The Economist praises the flow of Polish bus drivers to London, etc. -- in theory, that may have sounded good to someone a while back. Some still make ridiculous claims. As a speechwriter and translator for the former President, Vaira Vīķe-Freiberga, I got to tell Her Majesty Queen Elizabeth about how Letts go get valuable experience in Britain and the British come en masse to savor our culture. The real truth is that most Letts go work numbing, low-wage jobs in which they learn no skills at all, some of them under gangmasters, whilst most British tourists come here for the cheap whores and the booze.

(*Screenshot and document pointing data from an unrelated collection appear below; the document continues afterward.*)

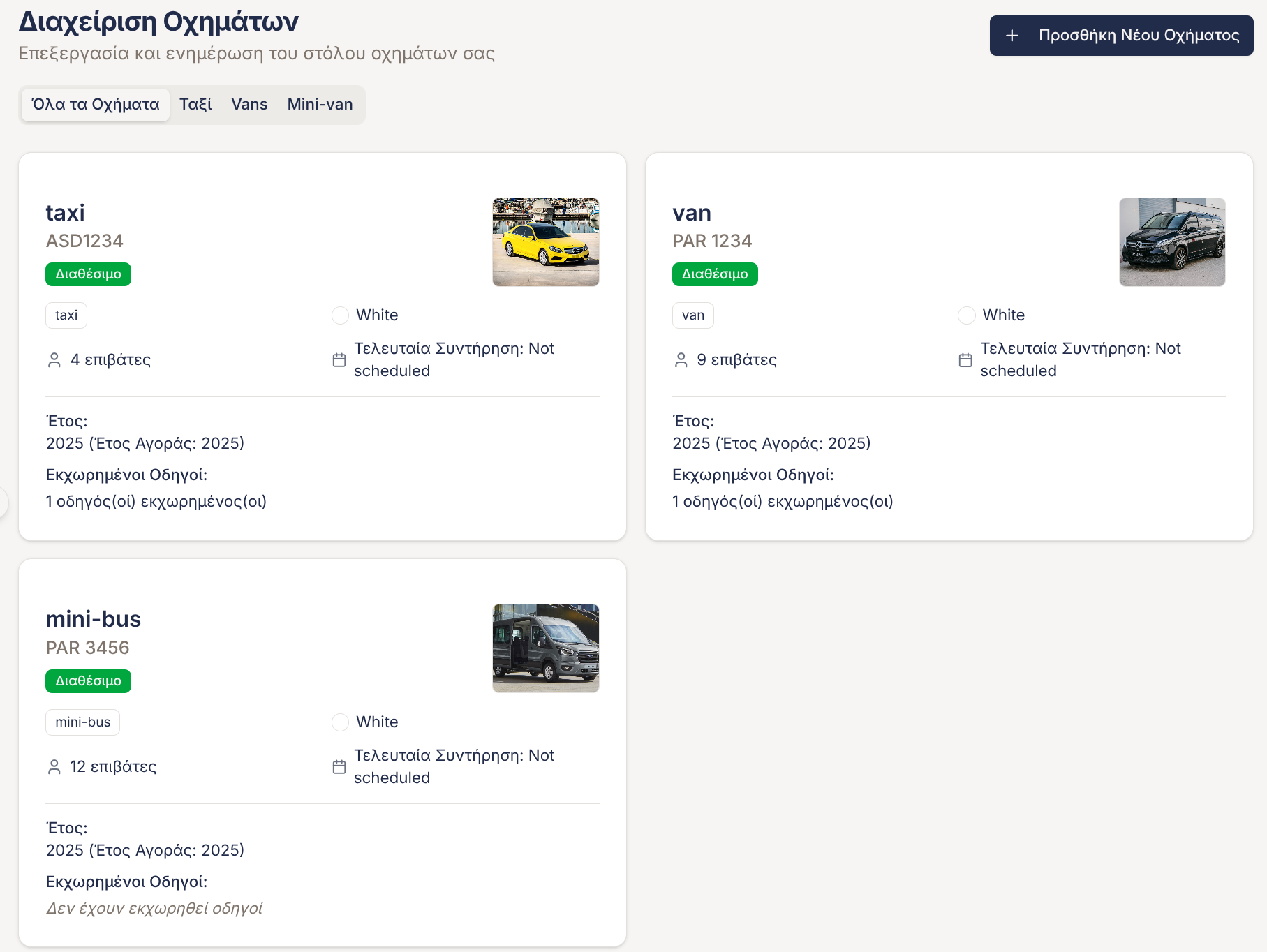Show Όλα τα Οχήματα tab
The width and height of the screenshot is (1267, 952).
click(x=96, y=105)
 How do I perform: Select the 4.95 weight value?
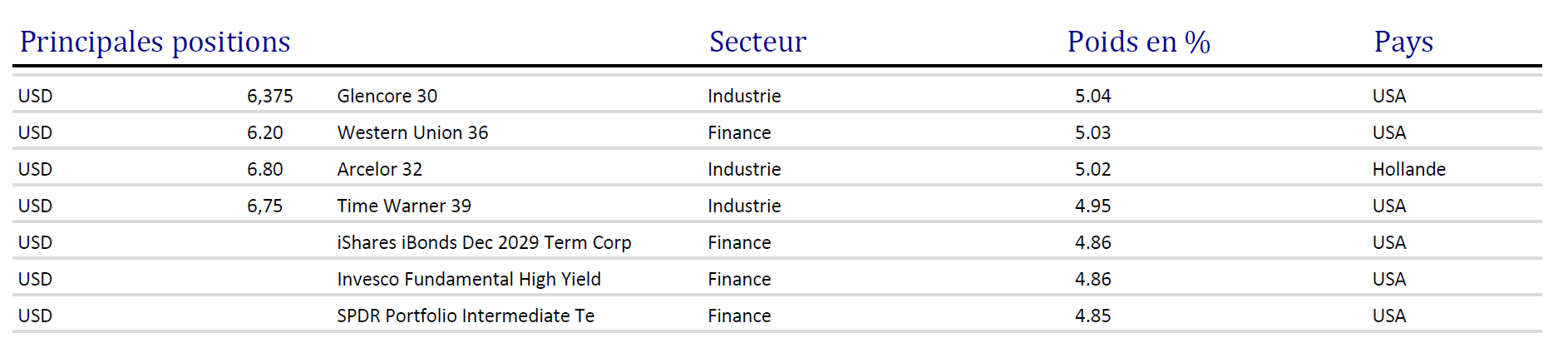[1093, 206]
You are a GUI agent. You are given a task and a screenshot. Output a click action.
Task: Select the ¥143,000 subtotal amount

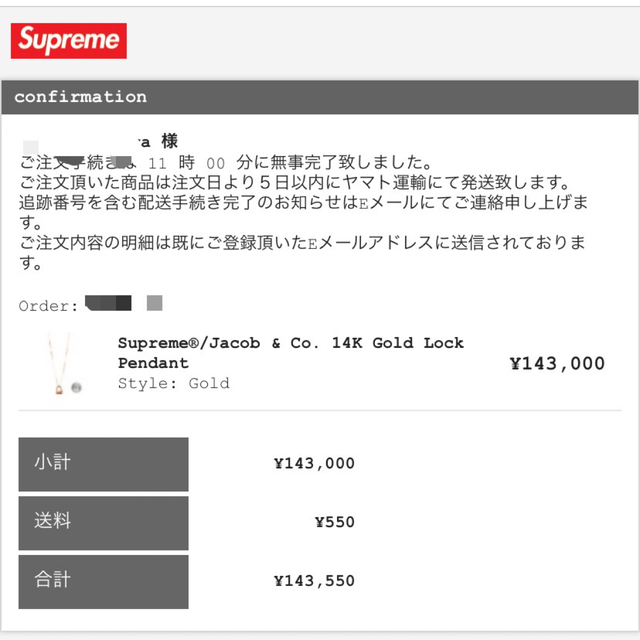pyautogui.click(x=314, y=463)
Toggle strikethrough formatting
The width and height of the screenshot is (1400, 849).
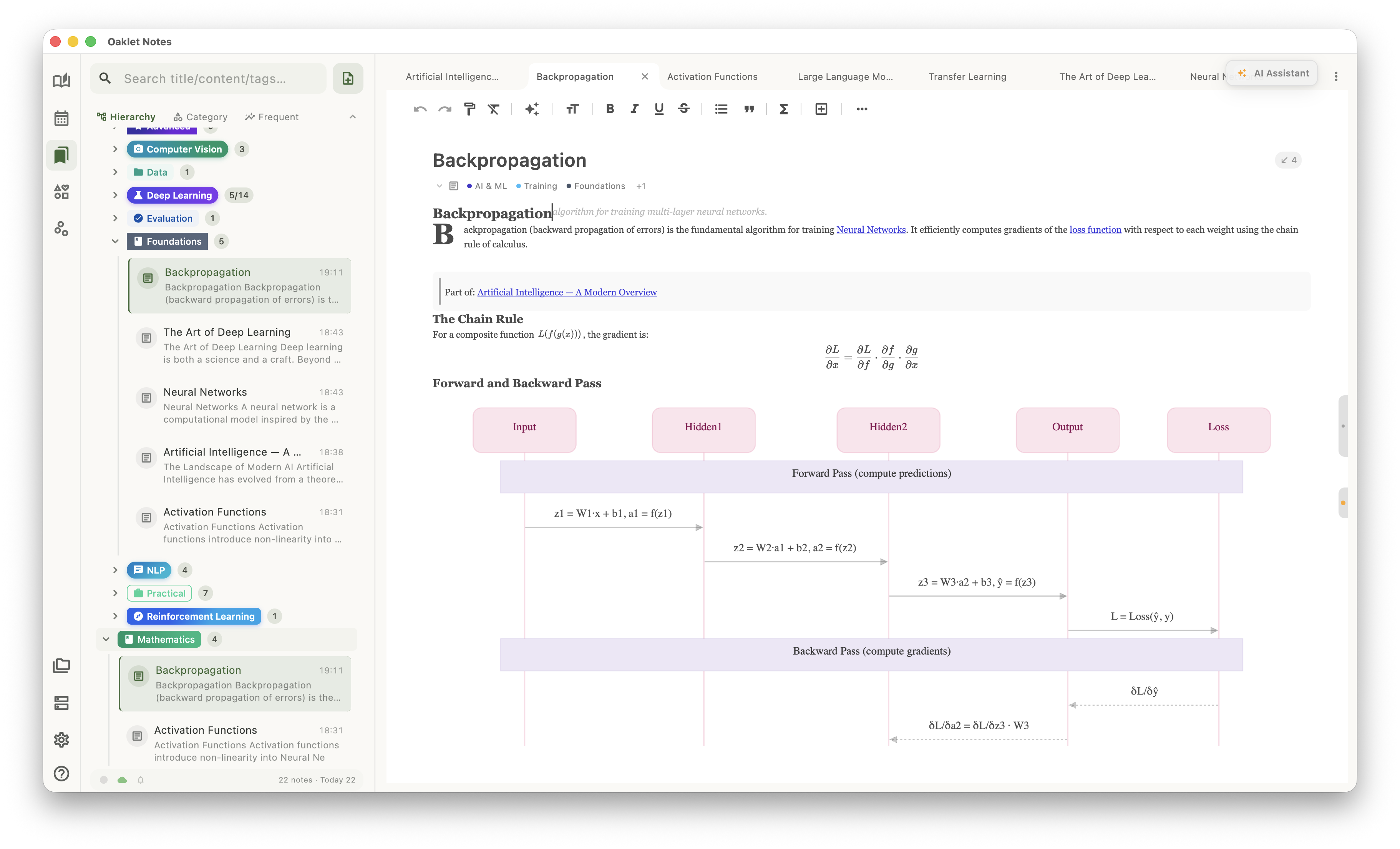point(684,109)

In reality, the human and social effects are not so easily quantifiable -- an empty village with "mushroom orphans" and no visible future is a dead village. A "free" market devastated by foreign eggs is a market with no local eggs, and after dumping it can get pretty eggless. Even if one can point to an Estonia to show that Milton Friedman is divine -- in most of Eastern Europe, the system is a sick sham, and there is very good reason to be tetchy. Lucas does not entirely evade these issues -- but neither does he get into them. He skirts them.
If the West fails to believe in itself -- it's at least partly 'cause the neoliberal god has failed. Dangling the Demon Russia -- and I do find it demonic, and intensely threatening -- is like waving the terrors of Islamism at the narod, in the end. This book also echoes that; I couldn't help thinking of Martin Amis' arrogance. And though it makes utter sense to separate civil liberties and politics when looking at each, and to inspect how they combine -- I suspect that the capability of winning a new Cold War will depend a lot more on what we are and do, without mirroring devils, than Lucas would like to admit. The way the Russian propaganda machine works is one thing -- but accusations of Western hypocrisy hit so many homes 'cause there's a lot of blatant Western hypocrisy, not just because Kremlin apologists have perfect training in tu quoque.
I interviewed Edward Lucas last May -- here. I would like to thank Bloomsbury for the review copy of the book.